But, if you need to find a way to lower your monthly payment on your future home, and you’re not eager to search for less expensive homes, remember that your credit helps determine your mortgage-worthiness, and the better it is, the better your interest rate. If you’re not being offered the best rate out there, it’s time to…

Get your credit in order

Have great credit? Great! Your lender will be pleased and, presumably, you will be, too. But many of us need some help in this area, and even a small bump in your score can make a big difference not just to the rate you get but also whether you will qualify for a loan at all.

“The homebuyer’s credit score is among the most important factors when it comes to qualifying for a loan these days,” said Bankrate. Your lender will be able to give you tips for improving your score, which can range from checking your report for errors to paying off old delinquent accounts.

It’s also important to keep in mind that what you consider to be responsible credit management may not necessarily be seen as a positive when you go to qualify for a loan. “Just because you pay everything on time every month doesn’t mean your credit is stellar,” they said. “The amount of credit you’re using relative to your available credit limit, or your credit utilization ratio, can sink a credit score. The lower the utilization rate, the higher your score will be. Ideally, first-time homebuyers would have a lot of credit available, with less than a third of it used.”

BankrateLow down payment loans

For many first-time buyers, the down payment is the largest barrier to homeownership. But new loans with lower down payment requirements are helping to eliminate it.

The most popular loan for first-time homebuyers continues to be through the FHA, for a number of reasons: Because this loan is government-backed and because it requires only 3.5 percent down if you meet their credit and income requirements, and a minimum of a 620 credit score.

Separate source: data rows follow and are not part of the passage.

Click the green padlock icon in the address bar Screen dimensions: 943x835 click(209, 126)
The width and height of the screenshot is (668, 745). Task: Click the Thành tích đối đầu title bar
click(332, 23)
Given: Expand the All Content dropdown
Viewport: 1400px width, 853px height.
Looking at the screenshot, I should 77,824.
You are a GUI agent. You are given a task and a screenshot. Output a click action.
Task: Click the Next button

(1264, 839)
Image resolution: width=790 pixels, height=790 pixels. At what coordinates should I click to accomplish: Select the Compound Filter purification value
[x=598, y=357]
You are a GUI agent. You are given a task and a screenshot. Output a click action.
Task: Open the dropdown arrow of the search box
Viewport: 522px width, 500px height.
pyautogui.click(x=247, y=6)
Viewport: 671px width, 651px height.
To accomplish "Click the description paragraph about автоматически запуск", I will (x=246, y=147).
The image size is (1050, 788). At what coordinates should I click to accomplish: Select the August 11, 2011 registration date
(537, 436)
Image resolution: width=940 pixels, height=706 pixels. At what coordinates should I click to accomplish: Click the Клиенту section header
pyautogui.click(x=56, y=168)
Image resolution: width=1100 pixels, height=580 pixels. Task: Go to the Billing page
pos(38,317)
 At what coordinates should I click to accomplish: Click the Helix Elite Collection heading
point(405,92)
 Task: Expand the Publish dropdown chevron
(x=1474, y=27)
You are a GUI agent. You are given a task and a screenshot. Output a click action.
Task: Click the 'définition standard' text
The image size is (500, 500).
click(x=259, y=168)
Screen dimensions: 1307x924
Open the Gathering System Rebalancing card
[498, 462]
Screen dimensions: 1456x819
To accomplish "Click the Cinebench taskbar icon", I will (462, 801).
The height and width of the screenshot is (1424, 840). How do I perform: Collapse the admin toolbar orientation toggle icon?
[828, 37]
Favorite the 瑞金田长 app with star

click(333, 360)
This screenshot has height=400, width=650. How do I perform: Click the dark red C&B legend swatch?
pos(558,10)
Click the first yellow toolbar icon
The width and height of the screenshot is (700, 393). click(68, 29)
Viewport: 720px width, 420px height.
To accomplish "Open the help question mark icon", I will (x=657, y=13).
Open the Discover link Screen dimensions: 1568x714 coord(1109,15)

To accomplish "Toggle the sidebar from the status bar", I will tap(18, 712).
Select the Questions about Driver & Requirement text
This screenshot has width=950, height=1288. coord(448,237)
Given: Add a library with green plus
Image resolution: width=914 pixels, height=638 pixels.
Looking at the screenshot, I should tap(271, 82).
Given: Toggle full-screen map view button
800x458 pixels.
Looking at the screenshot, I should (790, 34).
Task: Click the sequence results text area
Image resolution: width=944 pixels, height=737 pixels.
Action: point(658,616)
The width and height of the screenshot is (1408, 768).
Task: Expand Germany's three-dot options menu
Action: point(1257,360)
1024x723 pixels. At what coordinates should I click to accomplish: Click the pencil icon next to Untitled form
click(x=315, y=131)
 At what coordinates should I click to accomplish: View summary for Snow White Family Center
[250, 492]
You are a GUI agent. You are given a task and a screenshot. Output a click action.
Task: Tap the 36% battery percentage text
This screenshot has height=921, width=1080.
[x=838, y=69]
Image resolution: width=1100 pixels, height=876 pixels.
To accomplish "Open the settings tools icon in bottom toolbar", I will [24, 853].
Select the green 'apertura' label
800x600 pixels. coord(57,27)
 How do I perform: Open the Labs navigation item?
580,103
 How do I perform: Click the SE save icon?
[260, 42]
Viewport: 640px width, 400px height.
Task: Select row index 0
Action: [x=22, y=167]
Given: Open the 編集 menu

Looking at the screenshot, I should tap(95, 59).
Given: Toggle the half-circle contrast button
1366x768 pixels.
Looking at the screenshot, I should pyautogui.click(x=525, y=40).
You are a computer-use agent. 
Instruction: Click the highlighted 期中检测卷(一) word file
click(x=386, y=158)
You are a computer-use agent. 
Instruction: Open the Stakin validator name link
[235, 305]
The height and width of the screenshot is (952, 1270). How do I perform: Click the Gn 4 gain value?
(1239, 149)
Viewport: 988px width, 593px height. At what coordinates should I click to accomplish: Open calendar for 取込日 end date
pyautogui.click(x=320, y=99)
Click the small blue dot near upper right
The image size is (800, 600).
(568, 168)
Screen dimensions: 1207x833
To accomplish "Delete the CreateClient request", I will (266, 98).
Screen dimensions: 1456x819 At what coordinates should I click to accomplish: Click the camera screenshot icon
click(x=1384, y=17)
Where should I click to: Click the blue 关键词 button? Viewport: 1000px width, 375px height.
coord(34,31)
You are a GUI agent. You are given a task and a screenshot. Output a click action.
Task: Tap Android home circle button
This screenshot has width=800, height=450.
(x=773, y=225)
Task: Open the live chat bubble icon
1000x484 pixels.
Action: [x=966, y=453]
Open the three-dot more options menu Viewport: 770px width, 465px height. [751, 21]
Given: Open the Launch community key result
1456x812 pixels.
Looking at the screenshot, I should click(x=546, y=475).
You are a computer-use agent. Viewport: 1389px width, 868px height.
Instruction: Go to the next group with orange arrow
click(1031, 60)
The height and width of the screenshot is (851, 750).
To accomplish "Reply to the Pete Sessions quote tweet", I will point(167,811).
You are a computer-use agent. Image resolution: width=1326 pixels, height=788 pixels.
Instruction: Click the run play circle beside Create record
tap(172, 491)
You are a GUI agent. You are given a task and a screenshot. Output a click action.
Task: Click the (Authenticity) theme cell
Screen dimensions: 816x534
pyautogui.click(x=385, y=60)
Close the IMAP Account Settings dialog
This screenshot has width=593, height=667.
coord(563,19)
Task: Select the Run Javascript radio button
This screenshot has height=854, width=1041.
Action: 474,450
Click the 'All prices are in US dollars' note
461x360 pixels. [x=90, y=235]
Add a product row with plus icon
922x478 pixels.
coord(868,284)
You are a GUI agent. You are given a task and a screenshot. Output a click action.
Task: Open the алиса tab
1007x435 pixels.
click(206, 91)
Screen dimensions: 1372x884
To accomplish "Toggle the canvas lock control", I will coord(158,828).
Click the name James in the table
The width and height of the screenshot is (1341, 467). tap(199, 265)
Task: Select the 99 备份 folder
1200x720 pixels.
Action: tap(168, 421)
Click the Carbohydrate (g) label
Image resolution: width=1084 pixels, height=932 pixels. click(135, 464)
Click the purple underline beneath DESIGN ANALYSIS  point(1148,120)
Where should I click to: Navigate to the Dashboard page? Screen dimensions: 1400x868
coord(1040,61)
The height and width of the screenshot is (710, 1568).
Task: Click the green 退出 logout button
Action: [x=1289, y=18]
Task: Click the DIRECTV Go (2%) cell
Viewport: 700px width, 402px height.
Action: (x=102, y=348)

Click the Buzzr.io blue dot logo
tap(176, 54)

The new Affordable Loan Solution Mortgage from Bank of America gets those down payments even lower—to three percent—and without Private Mortgage Insurance (PMI). But, there are restrictions related to income that “could rule out a lot of potential borrowers,” said The Street.

“The program, a partnership between Bank of America, Freddie Mac, and non-profit Self-Help Ventures Fund, is targeted towards low – and moderate – income borrowers. To qualify, borrowers can’t make more than the HUD area median income and must have a credit score of 660 or higher. As an example, for 2016, New York City-based borrowers with a household of one would need an income below $65,200 to qualify for the program.”

SoFi, an online lender that started out focusing on student loan refinancing, has also gotten into the mortgage game, offering a loan that has a higher down payment at 10 percent, but without PMI.

Investigate situation-specific loans

Are you a veteran, a police officer, or a firefighter? There may be a special loan for you with conditions that can make purchasing a home easier and more affordable. There are also specific loans for those who are buying a home that has (or needs) energy-efficient features, one that can be bundled with home improvement funds, and another from the USDA that can save those who are moving to a rural area money.

“This one may surprise you,” said nerdwallet. “The U.S. Department of Agriculture has a homebuyers assistance program. And no, you don’t have to live on a farm. The program targets rural areas and allows 100% financing by offering lenders mortgage guarantees. There are income limitations, which vary by region.”